Changing stroke rehab and research worldwide now.Time is Brain! trillions and trillions of neurons that DIE each day because there are NO effective hyperacute therapies besides tPA(only 12% effective). I have 523 posts on hyperacute therapy, enough for researchers to spend decades proving them out. These are my personal ideas and blog on stroke rehabilitation and stroke research. Do not attempt any of these without checking with your medical provider. Unless you join me in agitating, when you need these therapies they won't be there.

What this blog is for:

My blog is not to help survivors recover, it is to have the 10 million yearly stroke survivors light fires underneath their doctors, stroke hospitals and stroke researchers to get stroke solved. 100% recovery. The stroke medical world is completely failing at that goal, they don't even have it as a goal. Shortly after getting out of the hospital and getting NO information on the process or protocols of stroke rehabilitation and recovery I started searching on the internet and found that no other survivor received useful information. This is an attempt to cover all stroke rehabilitation information that should be readily available to survivors so they can talk with informed knowledge to their medical staff. It lays out what needs to be done to get stroke survivors closer to 100% recovery. It's quite disgusting that this information is not available from every stroke association and doctors group.

Monday, December 23, 2019

Alirocumab may reduce stroke risk without increasing odds of hemorrhage

 For discussion with your doctor. Do you really think your doctor and stroke hospital keep up-to-date on stroke related research? Hell, I probably get at least twenty pieces of stroke research daily and I only can read the abstracts. So your hospital should have a dedicated employee whose only job is to summarize and distribute such research to all therapists and doctors with clear instructions on how to apply such research to get survivors 100% recovered. THAT IS WHAT A COMPETENT STROKE HOSPITAL WOULD BE DOING. Ask your stroke president if they are competent and doing such research implementation. And if not, WHY NOT? 

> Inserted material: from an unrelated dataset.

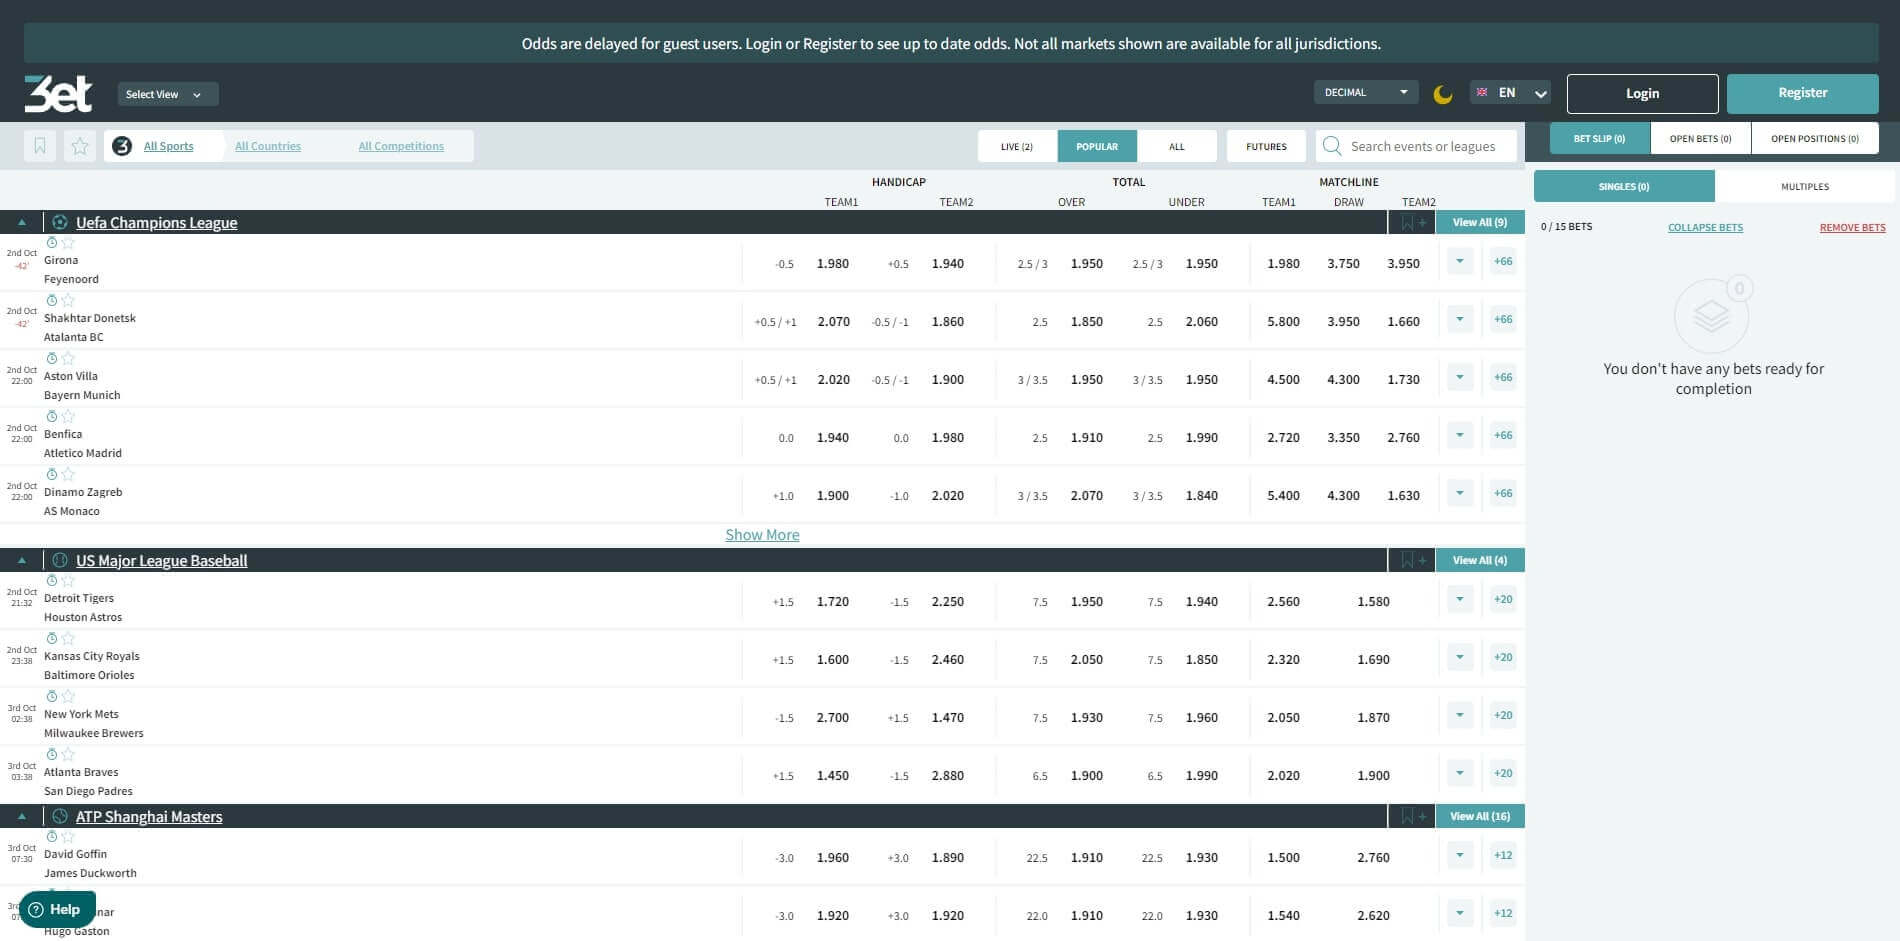Screen dimensions: 1900x941
Task: Favorite the Aston Villa match with star
Action: 68,359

Their reasons for doing nothing?

Laziness? Incompetence? Or just don't care? No leadership? No strategy? Not my job?

I take no prisoners in my focus on survivors, shouldn't your hospital do the same?

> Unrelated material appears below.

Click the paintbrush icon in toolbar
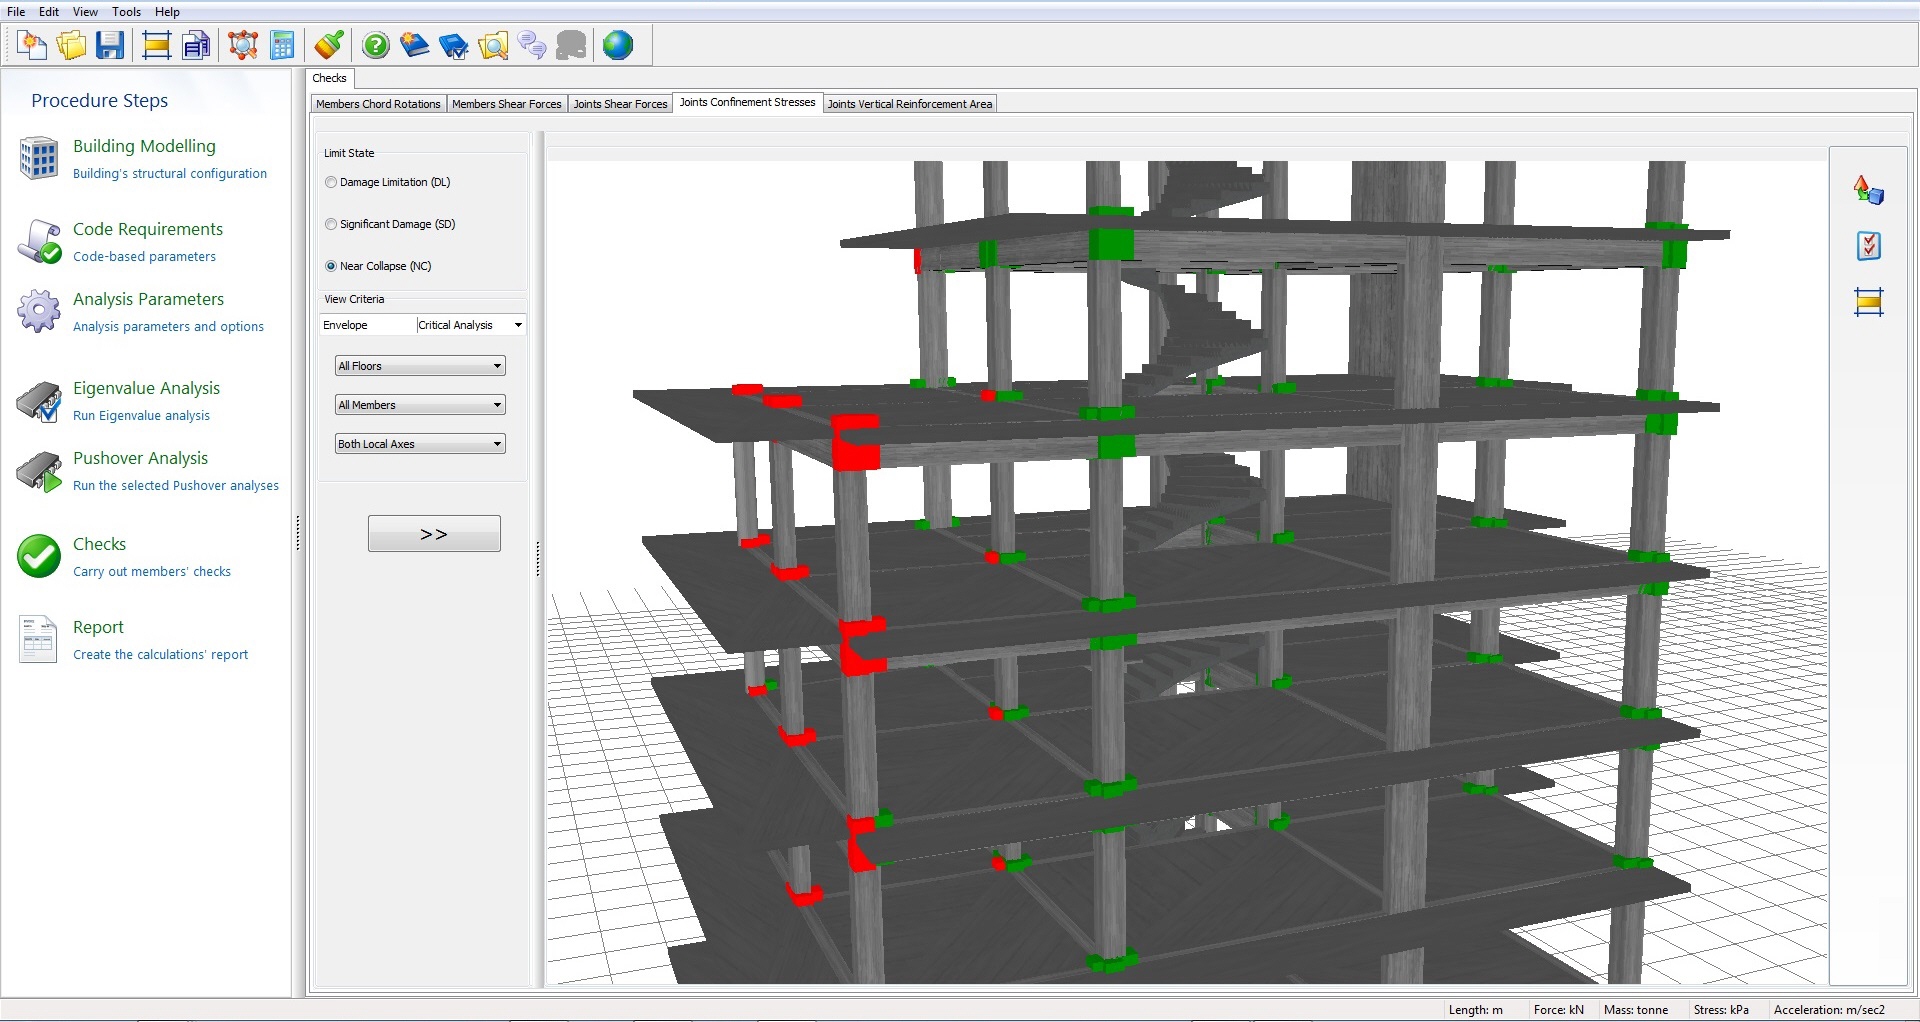1920x1022 pixels. coord(329,45)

Alirocumab may reduce stroke risk without increasing odds of hemorrhage


 

New data from the ODYSSEY Outcomes trial show that alirocumab is effective at reducing risk for any stroke without increasing risk for hemorrhagic stroke.
In a cohort of 18,924 patients with recent ACS and elevated LDL despite intensive statin therapy, alirocumab (Praluent, Sanofi/Regeneron) was effective in reducing the risk for any stroke (HR = 0.72; 95% CI, 0.57-0.91) and ischemic stroke (HR = 0.73; 95% CI, 0.57-0.93), compared with placebo, during a follow-up of 2.8 years. According to the study, these effects were achieved without increasing the patients’ risk for hemorrhagic stroke (HR = 0.83; 95% CI, 0.42-1.65).
Moreover, researchers noted that the effect of alirocumab on stroke appeared greater for patients with higher baseline LDL but found no formal evidence of heterogeneity (P for interaction = .31).
“This analysis of the ODYSSEY Outcomes trial shows that in patients with recent ACS and dyslipidemia despite intensive statin therapy, the PCSK9 inhibitor alirocumab decreased the risk of stroke, irrespective of baseline LDL and of history of cerebrovascular disease, over a median follow-up of 2.8 years,” J. Wouter Jukema, MD, PhD, professor of cardiology in the department of cardiology at Leiden University Medical Center in the Netherlands, and colleagues wrote. “Furthermore, the present findings indicate that the risk of hemorrhagic stroke did not depend on achieved LDL levels in the alirocumab group.”
In other findings, the effect of alirocumab on stroke was similar among individuals with previous cerebrovascular disease and those without (P for interaction = .37).
Alirocumab effect on baseline LDL
In addition, researchers found no adverse relationship between lower achieved LDL and incidence of hemorrhagic stroke in the alirocumab group compared with placebo.
“The treatment effect appeared numerically greater with lower HRs for patients with higher baseline LDL, suggesting that patients with a higher risk at baseline have a larger benefit of alirocumab,” the researchers wrote. “However, this linear trend was not statistically significant.”
In this double-blind trial, researchers randomly assigned patients with ACS and elevated LDL to alirocumab or placebo, with target LDL levels of 25 mg/dL to 50 mg/dL, avoiding sustained levels below 15 mg/dL. Patients were randomly assigned to alirocumab or placebo 1 to 12 months after ACS. The aim of this analysis was to evaluate nonfatal, fatal ischemic or hemorrhagic stroke and stratified by baseline LDL level and prior cerebrovascular disease. As Healio previously reported, in the main results of ODYSSEY Outcomes, alirocumab reduced risk for major adverse CV events by 15% compared with placebo in this population.